Hardware vendors are now architecting systems that can answer these questions accurately. In so doing, they endanger the benefits PC users have long enjoyed due to weaknesses in device authentication.

(Read on after the jump.)

Ever since the ISA Plug-n-Play specification (and from the creation of the PCI bus), devices have had a means of identifying themselves. For example, a PCI video card will answer a request to identify itself by stating its device class (likely 0300, "VGA compatible controller"), manufacturer ID, and device model ID. There has not, however, been any sort of technical guarantee about the accuracy of such information. A manufacturer could create devices that claim to be other sorts of devices, and the only adverse consequence would be a greater likelihood of driver incompatibility.

"Device authentication" refers to techniques for giving software authentic information about what sort of hardware it is communicating with, and, in some cases, to giving hardware peripherals authentic information about the software that is communicating with them. The PCI ID system just discussed can be seen as a form of device authentication, but one without any sort of cryptographic basis. Stronger device authentication using cryptography has always been conceptually possible but has rarely been practiced on the PC (partly because of a traditional separation between hardware and software developers, partly because of implementation costs, and partly because of a lack of motivation prior to the emergence of the current DRM craze). One could argue that cryptographic smartcards are a species of device authentication because they can contain secret information that is difficult to copy and that can be used to prove that a device is present. However, very few PC users today use any sort of smartcard with their PCs.

The weakness of current device authentication techniques offers several significant benefits to PC users:

(1) Competition.

    In principle, the indistinguishability of devices is a good thing for competition because it prevents tying between driver software and hardware. For example, a competitor could make a new device that mimics the interface of an existing device all the way down to identifying itself the same way. (This might be important if some existing software expected to talk only to a single device model, for example.)

    In practice, the complexity of device drivers has usually made such tying possible even without formal device authentication mechanisms. (One could also say that the complexity of device drivers has served as a de facto device authentication mechanism.) Also, manufacturers who specifically want, for business reasons, to tie hardware and software together -- like Apple's iPod and iTunes -- have been creative in creating their own proprietary device authentication techniques.

    Today, stronger protection for competition comes from the fact that many hardware manufacturers voluntarily implement the same interface standards, which makes rival devices relatively if not always completely substitutable for one another.

(2) Emulation/virtualization.

§ **Set task**: From the passage on device authentication, list every reason it gives for why stronger, cryptography-based device authentication has rarely been used on the PC.

§ **Material provided**:

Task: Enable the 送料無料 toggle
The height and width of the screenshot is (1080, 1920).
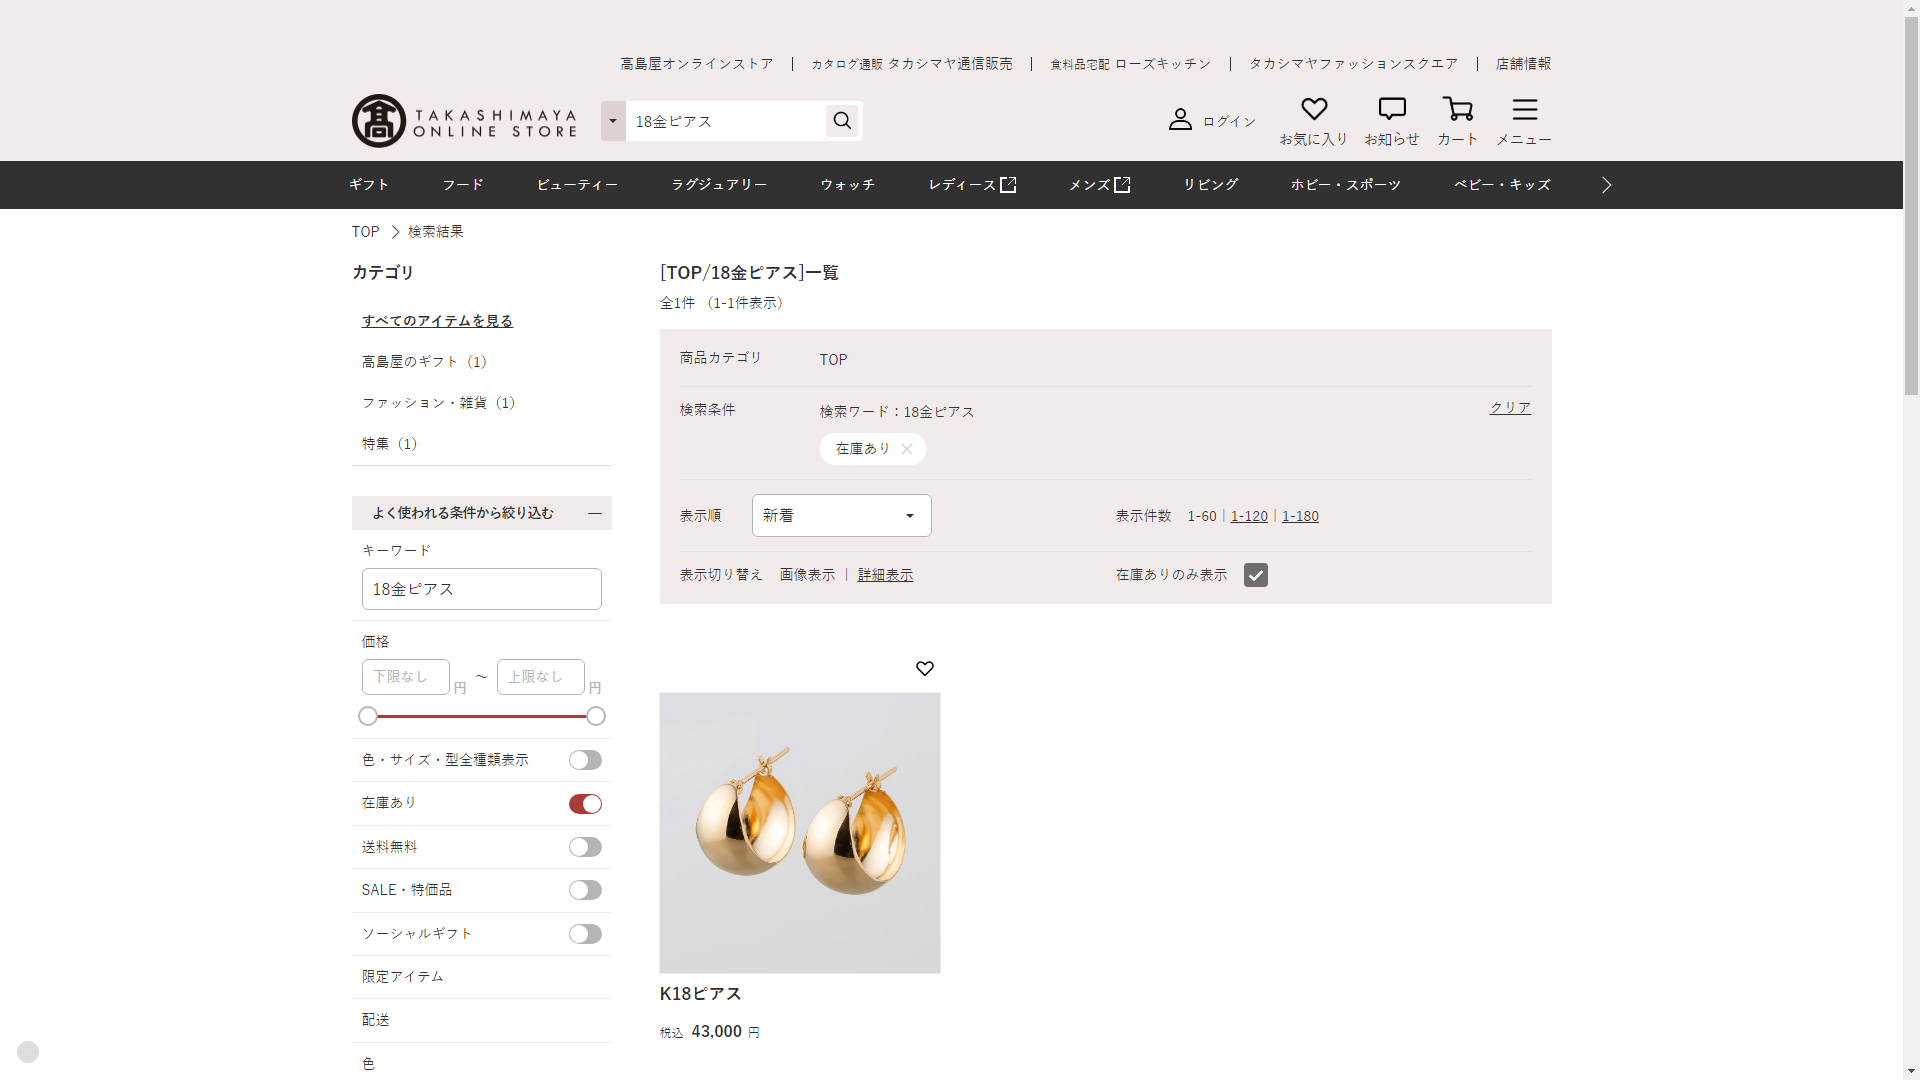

§ **Solution to the exercise**:
- A traditional separation between hardware and software developers
- Implementation costs
- A lack of motivation before the current DRM craze emerged